Showing posts with label Gobekli Tepe. Show all posts
Showing posts with label Gobekli Tepe. Show all posts

Monday, November 27, 2023

The Shigur Idol

 



The Shigur Idol was found in a Russian peat bog in the 1890s and is the world's oldest wooden statue, dated to around 9000 BC, making it roughly contemporary with Gobekli Tepe. The idol or totem originally stood over 17 feet high but is now shorter, 9.2 feet, thanks to pieces lost during the Red Terror.

What a remarkable relic of prehistory and as with Gobekli Tepe, proof that 9000 BC humans were rather more than bark scraping nut gatherers. Were they the successors of of a previous civilization, one that had been destroyed by cataclysm and flood? Possibly, and all you Younger Dryas experts can chime in.




In the meanwhile, behold the face of the idol and ask, what were they thinking? We don't know but I tell you this, it wasn't Christian.

Your Ante-Deluvian Pal,

LSP

Thursday, November 17, 2022

Karahan Tepe

 



Everyone's familiar with Gobekli Tepe, the astonishingly ancient megalithic temple in Turkey originally excavated by Klaus Schmidt from 1995-2014. But we're less familiar with Karahan Tepe, 46 km south east of Gobekli Tepe and equally ancient, being some 11,500 years old, maybe older.

Both sites are remarkable for their extreme age, being built at the end end of the Younger Dryas and the dawning of the Holocene Age, at a time archeologists assumed humans were hunter gatherers and incapable of monumental architecture.




It's a fair assumption. In the absence of any evidence to the contrary, what were humans doing beyond drawing pictograms on cave walls, gnawing bark, collecting roots, berries and, if they were lucky, driving the odd bison off a cliff. They were like, so the theory went, North American Indians or their equivalents in Africa.

Gobekli Tepe and now Karahan Tepe change all that. These prehistoric humans were well capable of monumental architecture and art, to say nothing of astronomy. They were clearly much more advanced than supposed. For that matter, were they, in fact, hunter gatherers who came together to build and then settled in one place with agriculture and civic life rising in the wake, or the other way around or both?




We don't know, but we do know this. The larger sculpted stones of the "T-Builders" at Gobleki Tepe weighed around 15 tons and these are the earliest, dating to approximately 9,500 BC, apparently the same holds true for Karahan Tepe. Later structures at both sites are smaller, with older construction being back-filled and replaced by lesser architecture. What does this suggest?

Shockingly, that the earlier builders were more advanced as a civilization than their descendants. They initiated the building and did so massively, later generations didn't. This implies a civilization in decline, for whatever reason, and begs the question, who were the original builders and what did they come from?




It's tempting to imagine an architectural people, and all that goes with it, somehow surviving the Younger Dryas glacial period and emerging in diminished form in what we now call Turkey as the climate mercifully warmed.

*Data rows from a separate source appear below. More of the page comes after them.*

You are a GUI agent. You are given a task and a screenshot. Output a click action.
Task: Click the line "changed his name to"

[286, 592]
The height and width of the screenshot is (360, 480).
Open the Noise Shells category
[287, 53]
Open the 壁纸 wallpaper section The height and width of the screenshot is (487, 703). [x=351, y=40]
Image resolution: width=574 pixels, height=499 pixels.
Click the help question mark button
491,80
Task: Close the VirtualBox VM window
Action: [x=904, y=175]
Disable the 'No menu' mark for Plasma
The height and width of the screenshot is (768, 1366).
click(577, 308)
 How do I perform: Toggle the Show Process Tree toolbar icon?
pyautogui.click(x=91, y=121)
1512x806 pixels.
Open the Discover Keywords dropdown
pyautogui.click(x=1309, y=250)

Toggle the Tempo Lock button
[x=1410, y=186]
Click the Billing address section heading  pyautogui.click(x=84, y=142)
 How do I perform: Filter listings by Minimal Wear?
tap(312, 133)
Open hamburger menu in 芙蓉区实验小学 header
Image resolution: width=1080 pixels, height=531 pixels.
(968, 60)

But again, we don't know, and with apologies to Graham Hancock, there's precious little evidence. That said, wouldn't it be strange if humanity, whose origins keep getting pushed back into the mists of prehistory, weren't able in hundreds and thousands of years to move beyond rock chucking and grubbing for roots to something better? An antedeluvian megalithic civilization of which little if anything remains, except their heirs in Anatolia around 11,500 BC.




Well, that's as maybe. Perhaps there's a parable in Gobekli Tepe and its twin at Karahan. Viz. They devolved.

Antedeluvia Forever,

LSP

Wednesday, September 30, 2020

Joe Biden Urfa Man

 



Did you watch last night's presidential debate? If so, you may have noticed the Grim Creeper's uncanny resemblance to Urfa Man. It was the eyes, staring out at you like dark, soulless obsidian.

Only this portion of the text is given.